Role	(Attribute) This shall indicate whether the certificate is a "Root" or "External" certificate.
CertUri	(Optional) The URI of the Certificate (this object).
KmsUri	The URI of the KMS which issued the Certificate.
Issuer	(Optional) String describing the issuing entity.
ValidFrom	(Optional) Date from which the Certificate may be used.
ValidTo	(Optional) Date at which the Certificate expires.
Revoked	(Optional) A Boolean value defining whether a Certificate has been revoked.
UserIDFormat	Shall contain the value ‘2’, indicating that the generation mechanism defined in clause F.2.1 shall be used.
UserKeyPeriod	The number of seconds that each user key issued by this KMS should be used (e.g. ‘2419200’).
UserKeyOffset	The offset in seconds from 0h on 1^st Jan 1900 that the segmentation of key periods starts (e.g. ‘0’).
PubEncKey	The SAKKE Public Key, "Z_T", as defined in [10]. This is an OCTET STRING encoding of an elliptic curve point.
PubAuthKey	The ECCSI Public Key, "KPAK" as defined in [9]. This is an OCTET STRING encoding of an elliptic curve point.
ParameterSet	(Optional) The choice of parameter set used for SAKKE and ECCSI (e.g. ‘1’).
KmsDomainList	(Optional) List of domains associated with the certificate.

D.3.1.3 User IDs

To secure communications with a specific user, the initiator shall compose the User Identifier (UID) to which the message will be encrypted. IETF RFC 6509 [11] defines a UID generation scheme for Tel URIs, however this cannot be used with MCPTT as MCPTT IDs may not be Tel URIs.

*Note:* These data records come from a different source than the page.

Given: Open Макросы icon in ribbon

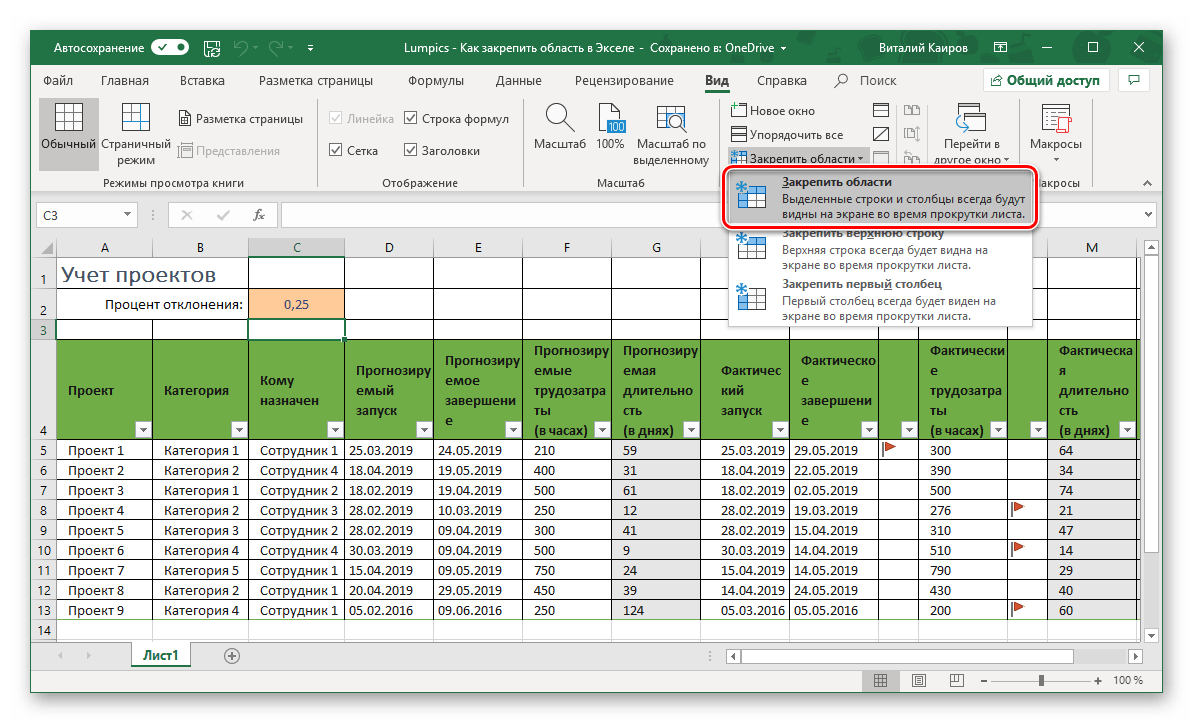Looking at the screenshot, I should click(1055, 118).
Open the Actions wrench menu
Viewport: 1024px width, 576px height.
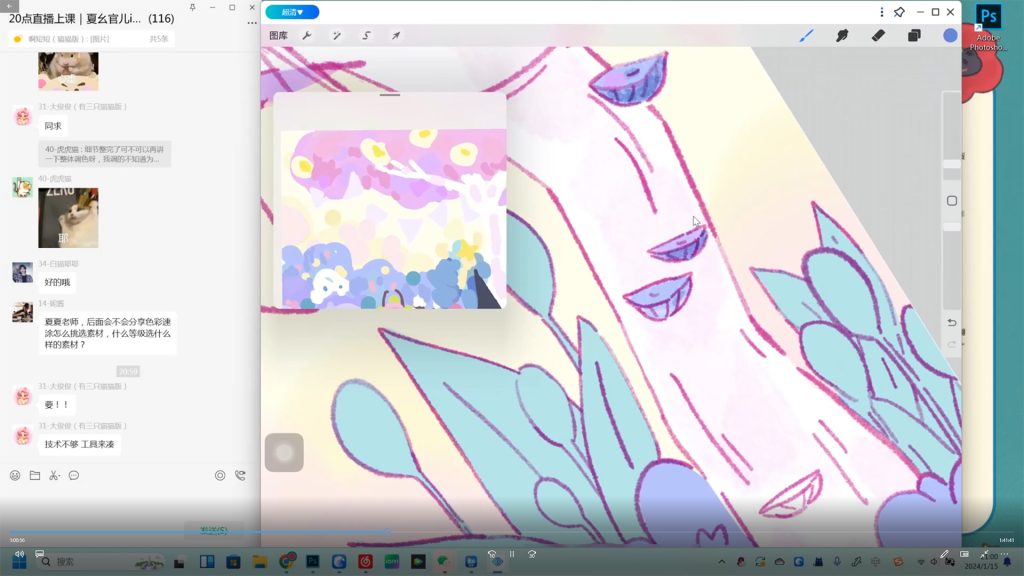click(307, 35)
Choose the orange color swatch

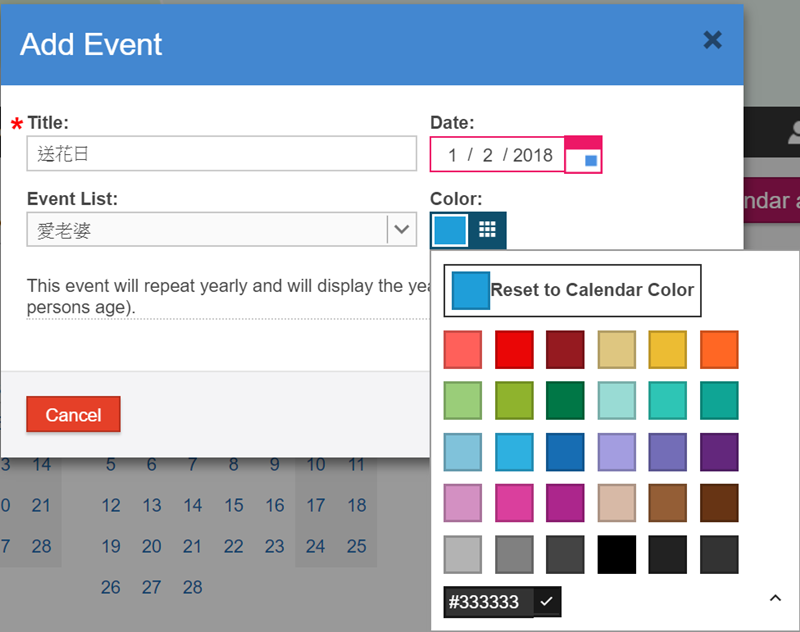(719, 350)
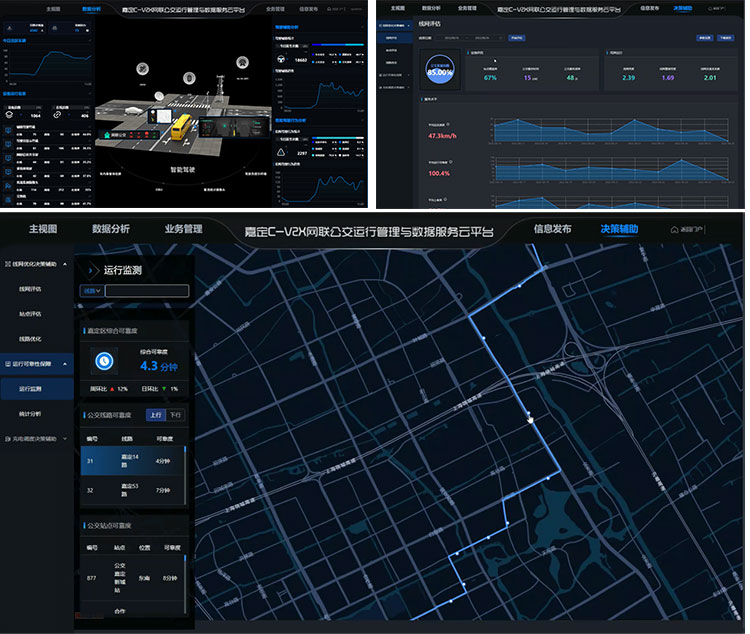Click the 85.00% circular gauge
The image size is (750, 634).
439,71
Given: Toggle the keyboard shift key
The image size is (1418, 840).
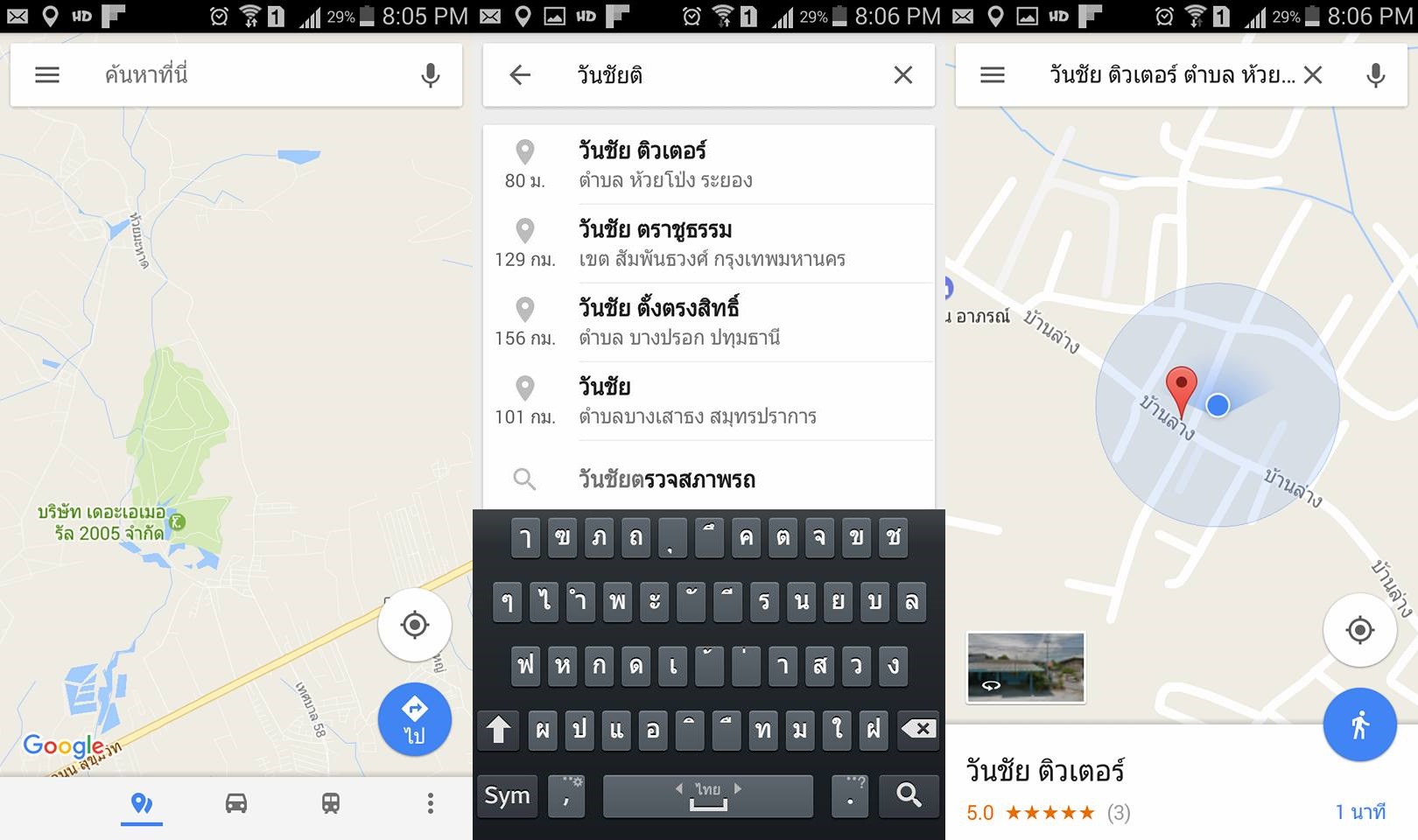Looking at the screenshot, I should 499,730.
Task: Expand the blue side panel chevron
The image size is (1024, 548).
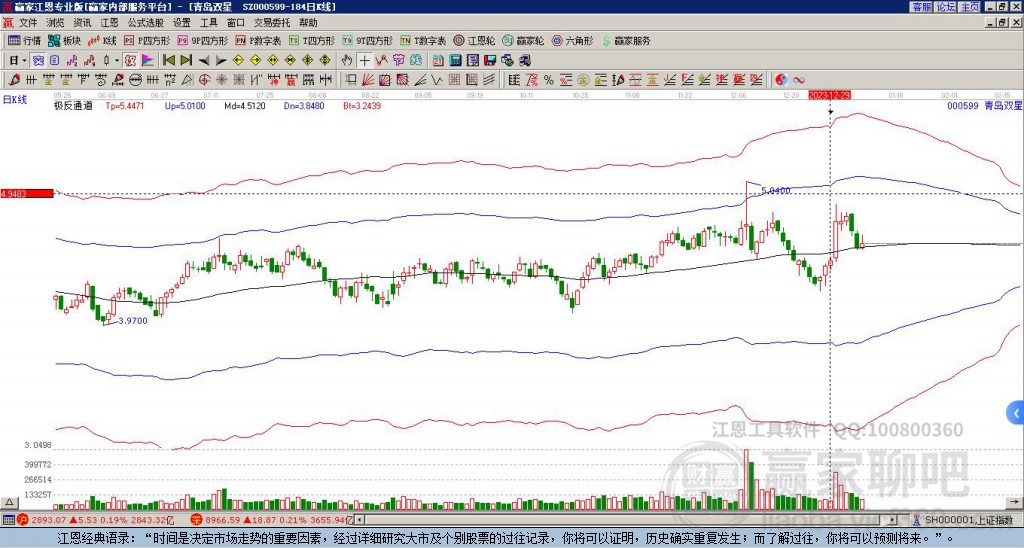Action: pos(1016,413)
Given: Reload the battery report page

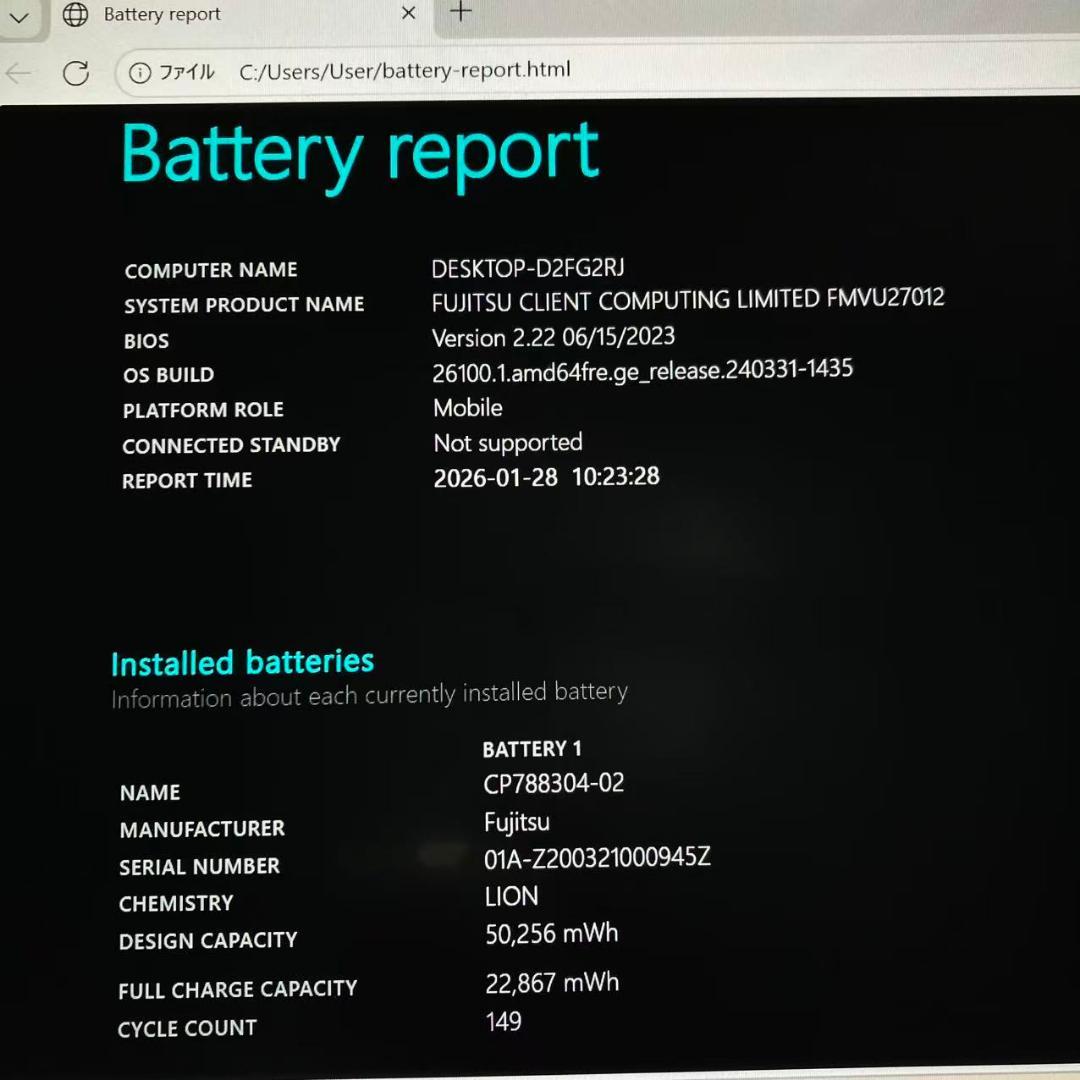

Clause F.2.1 defines the UID generation scheme for MCPTT. This shall be identified within the KMS certificate by using the value ‘2’ within the UserIDFormat field.

D.3.2 User Key Provision

D.3.2.1 Description

User keys are private information associated to a user’s identity (UserID) which allow a user to decrypt information encrypted to that identity and sign information as that identity. User keys are provisioned as XML containing the key information required and associated metadata.

D.3.2.2 Fields

The KMS shall provision keys within an XML tag named "KmsKeySet". This shall have the following subfields.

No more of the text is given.